[START OF Extract to read]
Ok so this is actually a list of characters that I have decided are autistic/ neurodiverse – not actual canonically autistic characters. In fact the only media representation of a canonically autistic character I have ever seen is Sam in Atypical – and I really struggled with this series. The only book I’ve read with an autistic character is The Curious Incident of a Dog in the Nighttime. To this day I have never – I repeat, NEVER – read a book or come across a media representation of a canonically autistic character who is female or gender diverse. Ever. I only realised that two days ago while thinking about this post and it made me really sad. In many ways I feel the media is moving forwards, and I do not feel I lack autistic representation in my life because I have had the privilege to be able to actively seek that out online. But to have never come across an autistic girl in the media I consume? I’ve heard there is an autistic character in Heartstopper so I will have to give that a watch soon. I’ve realised how much I want to consume content with autistic characters, so for the first time I think I’m going to actively seek that out.
But anyway, what’s the point of this? What’s the point of calling characters autistic? Well, in part for fun. This is simply my opinion and not a critical analysis of any of these characters. But also for representation, in a non-direct way. Resonating with fictional characters and relating to the world through them is a huge part of my neurodiverse experience, so if I can see myself in them a little more by calling them autistic, it’s really comforting. And finally also to raise a little awareness of an ongoing trend of creating autistically coded characters (characters with clear neurodiverse traits) without calling them autistic. It lends itself to another ongoing trend where people love the quirky characters on screen or in books – they even seem to worship them – but in real life people with the same traits are bullied and left behind. Recognising that I, as an autistic person, resonate with neurodiverse traits of characters begs two questions: 1 – Why aren’t characters called autistic? Perhaps because people are afraid to relate too closely to neurodiversity, it threatens them; 2 – Why do we celebrate difference in fiction but create intolerance to it in reality?
With that being said, here are some character I (and other autistics) have decided are autistic:
- Sheldon Cooper – The Big Bang Theory and Young Sheldon
The fact that the creators refused to admit Sheldon is autistic (like literally entirely based on autistic traits and stereotypes) is a source of great frustration – though it may be because they wouldn’t be able to make fun of him in the same way if he was autistic. But nonetheless, I really love seeing some of my traits on a big screen, especially in Young Sheldon, which at times seems to mirror my own childhood experiences exactly. Though it should be noted that autism is so much more complex and varied than the representation of Sheldon (and other similar characters like in Rainman).
[END OF Extract to read]
> **Jobs**:
a – In the post about autistic characters, what is the only book the writer has read that has an autistic character?
b – Continue the post about autistic characters from the point where it stops.
The lines after this point come from a separate source.
[START OF Stored data]
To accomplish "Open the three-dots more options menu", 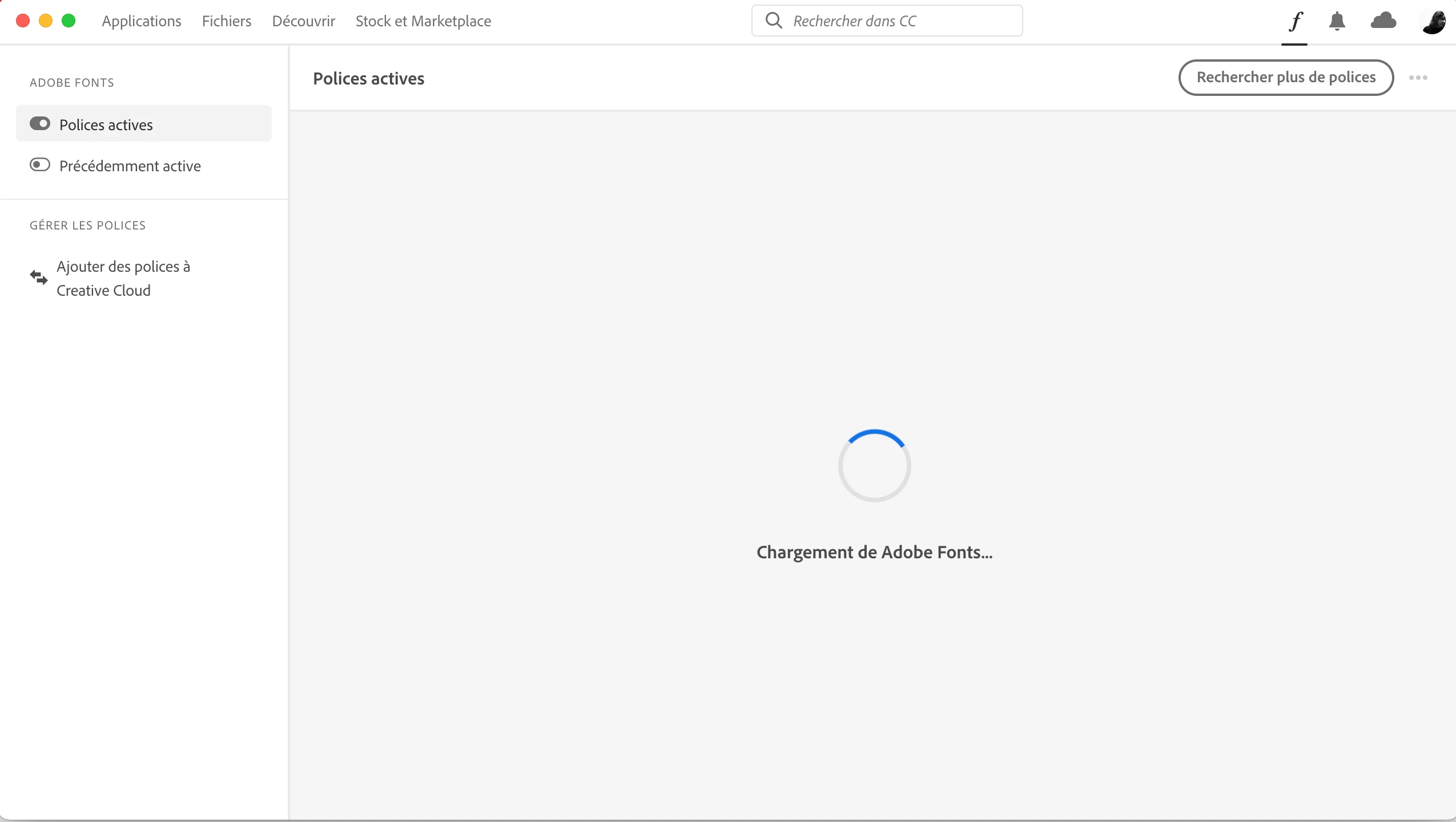I will click(1418, 78).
[END OF Stored data]
> **Answer set**:
a – The Curious Incident of a Dog in the Nighttime

b –
Some of his autistic traits include:
- Sensory sensitivity (sound, taste, smell)
- Different speech and intonation patterns
- Love of routine
- Difficulty dealing with change
- Lacking social skills
- Hyperfixations and special interests
- The list is literally endless
- Wednesday Addams – Wednesday
I mean the character of Wednesday is overall very neurodiverse, but the recent representation in Wednesday on Netflix was really relatable for a lot of autistic people.
Some autistic traits include:
- Monotone speech
- Less facial expressions
- Different way of moving (the iconic dance scene)
- Sensory sensitivities (allergic to colour)
- Difficulty interpreting others emotions – ‘It’s not my fault I can’t interpret your emotional morse code’
- Strong sense of justice
- Matilda – Matilda
I have always been obsessed with Matilda, and that’s probably at the core of why I see her as a neurodiverse character. I think I’ve read the book more than any other book (including in Spanish) and I’ve seen the musical more than any other show. I love it. As a kid I would spend hours staring at objects trying to get them to move with my mind, and I feel as though I’ve had my own ‘Miss Honey(s)’ in my life too.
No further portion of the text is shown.